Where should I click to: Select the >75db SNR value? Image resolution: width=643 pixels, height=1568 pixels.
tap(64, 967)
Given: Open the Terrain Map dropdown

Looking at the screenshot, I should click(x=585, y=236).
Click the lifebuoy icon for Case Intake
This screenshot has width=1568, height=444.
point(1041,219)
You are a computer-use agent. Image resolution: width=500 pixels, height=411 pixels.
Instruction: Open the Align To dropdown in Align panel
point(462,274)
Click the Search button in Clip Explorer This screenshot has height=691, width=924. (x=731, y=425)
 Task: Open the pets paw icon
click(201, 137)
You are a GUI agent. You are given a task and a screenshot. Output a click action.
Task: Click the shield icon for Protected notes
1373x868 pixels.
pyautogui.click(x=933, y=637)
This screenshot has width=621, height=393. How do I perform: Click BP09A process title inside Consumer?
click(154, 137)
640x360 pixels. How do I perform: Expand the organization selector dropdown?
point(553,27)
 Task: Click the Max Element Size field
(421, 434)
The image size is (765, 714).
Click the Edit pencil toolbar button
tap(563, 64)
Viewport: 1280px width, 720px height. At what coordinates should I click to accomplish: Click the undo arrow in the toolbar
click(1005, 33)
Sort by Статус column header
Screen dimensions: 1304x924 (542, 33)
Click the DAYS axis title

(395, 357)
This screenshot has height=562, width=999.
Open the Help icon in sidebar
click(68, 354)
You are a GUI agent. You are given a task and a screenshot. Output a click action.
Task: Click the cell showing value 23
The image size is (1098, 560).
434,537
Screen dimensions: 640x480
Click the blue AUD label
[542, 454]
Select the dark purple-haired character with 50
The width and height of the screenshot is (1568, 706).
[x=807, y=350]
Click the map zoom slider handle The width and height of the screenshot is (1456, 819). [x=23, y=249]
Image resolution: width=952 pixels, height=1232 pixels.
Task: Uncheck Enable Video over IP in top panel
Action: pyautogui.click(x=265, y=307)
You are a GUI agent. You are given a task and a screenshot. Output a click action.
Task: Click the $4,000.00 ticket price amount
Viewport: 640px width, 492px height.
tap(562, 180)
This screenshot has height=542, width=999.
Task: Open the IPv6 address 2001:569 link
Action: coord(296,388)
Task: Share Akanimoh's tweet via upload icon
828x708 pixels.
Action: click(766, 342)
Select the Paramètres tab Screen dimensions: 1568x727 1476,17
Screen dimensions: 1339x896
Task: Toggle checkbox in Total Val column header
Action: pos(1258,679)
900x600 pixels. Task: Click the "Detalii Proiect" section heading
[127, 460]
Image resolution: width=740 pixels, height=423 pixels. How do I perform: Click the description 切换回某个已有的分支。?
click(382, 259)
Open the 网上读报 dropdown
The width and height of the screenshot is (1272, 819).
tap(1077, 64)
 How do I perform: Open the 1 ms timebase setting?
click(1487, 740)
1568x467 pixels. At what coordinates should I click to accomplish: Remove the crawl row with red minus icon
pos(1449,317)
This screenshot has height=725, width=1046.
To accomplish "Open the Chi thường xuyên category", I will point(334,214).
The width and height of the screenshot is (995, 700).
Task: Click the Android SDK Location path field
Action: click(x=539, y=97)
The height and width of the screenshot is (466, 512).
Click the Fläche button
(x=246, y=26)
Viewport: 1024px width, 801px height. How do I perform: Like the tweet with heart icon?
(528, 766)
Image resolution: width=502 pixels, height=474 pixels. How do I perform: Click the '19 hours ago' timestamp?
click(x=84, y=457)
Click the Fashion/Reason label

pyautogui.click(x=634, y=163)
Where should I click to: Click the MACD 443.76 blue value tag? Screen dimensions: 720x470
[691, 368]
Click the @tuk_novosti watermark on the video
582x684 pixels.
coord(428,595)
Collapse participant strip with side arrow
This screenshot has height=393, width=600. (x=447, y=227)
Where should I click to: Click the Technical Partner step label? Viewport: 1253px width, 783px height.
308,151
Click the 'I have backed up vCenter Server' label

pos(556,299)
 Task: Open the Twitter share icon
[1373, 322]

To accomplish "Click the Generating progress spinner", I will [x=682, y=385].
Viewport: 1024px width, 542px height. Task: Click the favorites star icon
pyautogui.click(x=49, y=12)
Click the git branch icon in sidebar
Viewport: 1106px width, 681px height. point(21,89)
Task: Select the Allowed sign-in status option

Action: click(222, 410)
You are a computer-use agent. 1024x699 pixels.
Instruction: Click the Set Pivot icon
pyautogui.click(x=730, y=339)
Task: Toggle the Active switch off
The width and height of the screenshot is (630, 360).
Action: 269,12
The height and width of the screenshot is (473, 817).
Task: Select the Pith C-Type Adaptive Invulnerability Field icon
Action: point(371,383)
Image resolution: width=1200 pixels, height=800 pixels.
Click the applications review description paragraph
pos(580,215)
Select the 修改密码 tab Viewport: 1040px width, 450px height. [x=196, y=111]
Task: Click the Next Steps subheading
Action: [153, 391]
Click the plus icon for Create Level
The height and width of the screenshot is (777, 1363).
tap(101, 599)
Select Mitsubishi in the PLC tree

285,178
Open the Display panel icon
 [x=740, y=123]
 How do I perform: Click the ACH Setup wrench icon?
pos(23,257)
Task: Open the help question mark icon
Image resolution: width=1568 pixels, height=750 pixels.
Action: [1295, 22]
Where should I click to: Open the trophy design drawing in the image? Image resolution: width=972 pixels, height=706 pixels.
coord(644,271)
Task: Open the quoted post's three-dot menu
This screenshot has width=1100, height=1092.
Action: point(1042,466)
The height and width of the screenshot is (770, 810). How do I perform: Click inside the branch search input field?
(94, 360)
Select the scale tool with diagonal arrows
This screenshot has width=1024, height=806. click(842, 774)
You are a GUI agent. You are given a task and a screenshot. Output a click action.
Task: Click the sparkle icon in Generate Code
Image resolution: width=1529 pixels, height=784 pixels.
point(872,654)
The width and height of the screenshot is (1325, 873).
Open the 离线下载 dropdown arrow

→ Assignment: Please output each entry above exactly, leaving nothing out.

→ Result of this exercise:
Where should I click to: Select the >75db SNR value? Image resolution: width=643 pixels, height=1568 pixels.
tap(64, 967)
Given: Open the Terrain Map dropdown

Looking at the screenshot, I should click(x=585, y=236).
Click the lifebuoy icon for Case Intake
This screenshot has width=1568, height=444.
point(1041,219)
You are a computer-use agent. Image resolution: width=500 pixels, height=411 pixels.
Instruction: Open the Align To dropdown in Align panel
point(462,274)
Click the Search button in Clip Explorer This screenshot has height=691, width=924. (x=731, y=425)
 Task: Open the pets paw icon
click(201, 137)
You are a GUI agent. You are given a task and a screenshot. Output a click action.
Task: Click the shield icon for Protected notes
1373x868 pixels.
pyautogui.click(x=933, y=637)
This screenshot has width=621, height=393. How do I perform: Click BP09A process title inside Consumer?
click(154, 137)
640x360 pixels. How do I perform: Expand the organization selector dropdown?
point(553,27)
 Task: Click the Max Element Size field
(421, 434)
The image size is (765, 714).
Click the Edit pencil toolbar button
tap(563, 64)
Viewport: 1280px width, 720px height. At what coordinates should I click to accomplish: Click the undo arrow in the toolbar
click(1005, 33)
Sort by Статус column header
Screen dimensions: 1304x924 (542, 33)
Click the DAYS axis title

(395, 357)
This screenshot has height=562, width=999.
Open the Help icon in sidebar
click(68, 354)
You are a GUI agent. You are given a task and a screenshot. Output a click action.
Task: Click the cell showing value 23
The image size is (1098, 560).
434,537
Screen dimensions: 640x480
Click the blue AUD label
[542, 454]
Select the dark purple-haired character with 50
The width and height of the screenshot is (1568, 706).
[x=807, y=350]
Click the map zoom slider handle The width and height of the screenshot is (1456, 819). [x=23, y=249]
Image resolution: width=952 pixels, height=1232 pixels.
Task: Uncheck Enable Video over IP in top panel
Action: pyautogui.click(x=265, y=307)
You are a GUI agent. You are given a task and a screenshot. Output a click action.
Task: Click the $4,000.00 ticket price amount
Viewport: 640px width, 492px height.
tap(562, 180)
This screenshot has height=542, width=999.
Task: Open the IPv6 address 2001:569 link
Action: coord(296,388)
Task: Share Akanimoh's tweet via upload icon
828x708 pixels.
Action: click(766, 342)
Select the Paramètres tab Screen dimensions: 1568x727 1476,17
Screen dimensions: 1339x896
Task: Toggle checkbox in Total Val column header
Action: pos(1258,679)
900x600 pixels. Task: Click the "Detalii Proiect" section heading
[127, 460]
Image resolution: width=740 pixels, height=423 pixels. How do I perform: Click the description 切换回某个已有的分支。?
click(382, 259)
Open the 网上读报 dropdown
The width and height of the screenshot is (1272, 819).
tap(1077, 64)
 How do I perform: Open the 1 ms timebase setting?
click(1487, 740)
1568x467 pixels. At what coordinates should I click to accomplish: Remove the crawl row with red minus icon
pos(1449,317)
This screenshot has height=725, width=1046.
To accomplish "Open the Chi thường xuyên category", I will point(334,214).
The width and height of the screenshot is (995, 700).
Task: Click the Android SDK Location path field
Action: click(x=539, y=97)
The height and width of the screenshot is (466, 512).
Click the Fläche button
(x=246, y=26)
Viewport: 1024px width, 801px height. How do I perform: Like the tweet with heart icon?
(528, 766)
Image resolution: width=502 pixels, height=474 pixels. How do I perform: Click the '19 hours ago' timestamp?
click(x=84, y=457)
Click the Fashion/Reason label

pyautogui.click(x=634, y=163)
Where should I click to: Click the MACD 443.76 blue value tag? Screen dimensions: 720x470
[691, 368]
Click the @tuk_novosti watermark on the video
582x684 pixels.
coord(428,595)
Collapse participant strip with side arrow
This screenshot has height=393, width=600. (x=447, y=227)
Where should I click to: Click the Technical Partner step label? Viewport: 1253px width, 783px height.
308,151
Click the 'I have backed up vCenter Server' label

pos(556,299)
 Task: Open the Twitter share icon
[1373, 322]

To accomplish "Click the Generating progress spinner", I will [x=682, y=385].
Viewport: 1024px width, 542px height. Task: Click the favorites star icon
pyautogui.click(x=49, y=12)
Click the git branch icon in sidebar
Viewport: 1106px width, 681px height. point(21,89)
Task: Select the Allowed sign-in status option

Action: click(222, 410)
You are a computer-use agent. 1024x699 pixels.
Instruction: Click the Set Pivot icon
pyautogui.click(x=730, y=339)
Task: Toggle the Active switch off
The width and height of the screenshot is (630, 360).
Action: 269,12
The height and width of the screenshot is (473, 817).
Task: Select the Pith C-Type Adaptive Invulnerability Field icon
Action: point(371,383)
Image resolution: width=1200 pixels, height=800 pixels.
Click the applications review description paragraph
pos(580,215)
Select the 修改密码 tab Viewport: 1040px width, 450px height. [x=196, y=111]
Task: Click the Next Steps subheading
Action: [153, 391]
Click the plus icon for Create Level
The height and width of the screenshot is (777, 1363).
tap(101, 599)
Select Mitsubishi in the PLC tree

285,178
Open the Display panel icon
 [x=740, y=123]
 How do I perform: Click the ACH Setup wrench icon?
pos(23,257)
Task: Open the help question mark icon
Image resolution: width=1568 pixels, height=750 pixels.
Action: [1295, 22]
Where should I click to: Open the trophy design drawing in the image? Image resolution: width=972 pixels, height=706 pixels.
coord(644,271)
Task: Open the quoted post's three-dot menu
This screenshot has width=1100, height=1092.
Action: point(1042,466)
The height and width of the screenshot is (770, 810). How do I perform: Click inside the branch search input field?
(94, 360)
Select the scale tool with diagonal arrows
This screenshot has width=1024, height=806. click(842, 774)
You are a GUI agent. You are given a task and a screenshot. Output a click action.
Task: Click the sparkle icon in Generate Code
Image resolution: width=1529 pixels, height=784 pixels.
point(872,654)
The width and height of the screenshot is (1325, 873).
Open the 离线下载 dropdown arrow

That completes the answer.